- [TASK PROMPT]
All of the data must be printed exactly; please include every line.

- [EXTRACTED RECORDS]
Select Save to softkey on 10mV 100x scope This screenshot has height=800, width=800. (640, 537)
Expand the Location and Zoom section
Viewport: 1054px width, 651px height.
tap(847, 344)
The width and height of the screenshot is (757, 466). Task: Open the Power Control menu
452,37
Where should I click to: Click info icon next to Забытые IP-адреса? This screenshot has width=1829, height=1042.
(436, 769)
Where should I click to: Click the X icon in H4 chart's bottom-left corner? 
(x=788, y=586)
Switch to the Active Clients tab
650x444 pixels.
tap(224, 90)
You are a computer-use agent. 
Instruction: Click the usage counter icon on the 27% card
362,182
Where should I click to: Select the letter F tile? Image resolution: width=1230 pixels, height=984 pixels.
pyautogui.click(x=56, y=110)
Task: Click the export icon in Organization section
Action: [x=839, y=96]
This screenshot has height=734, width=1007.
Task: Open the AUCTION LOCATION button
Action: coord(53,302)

- [TASK SOLUTION]
Select Save to softkey on 10mV 100x scope This screenshot has height=800, width=800. (640, 537)
Expand the Location and Zoom section
Viewport: 1054px width, 651px height.
tap(847, 344)
The width and height of the screenshot is (757, 466). Task: Open the Power Control menu
452,37
Where should I click to: Click info icon next to Забытые IP-адреса? This screenshot has width=1829, height=1042.
(436, 769)
Where should I click to: Click the X icon in H4 chart's bottom-left corner? 
(x=788, y=586)
Switch to the Active Clients tab
650x444 pixels.
tap(224, 90)
You are a computer-use agent. 
Instruction: Click the usage counter icon on the 27% card
362,182
Where should I click to: Select the letter F tile? Image resolution: width=1230 pixels, height=984 pixels.
pyautogui.click(x=56, y=110)
Task: Click the export icon in Organization section
Action: [x=839, y=96]
This screenshot has height=734, width=1007.
Task: Open the AUCTION LOCATION button
Action: coord(53,302)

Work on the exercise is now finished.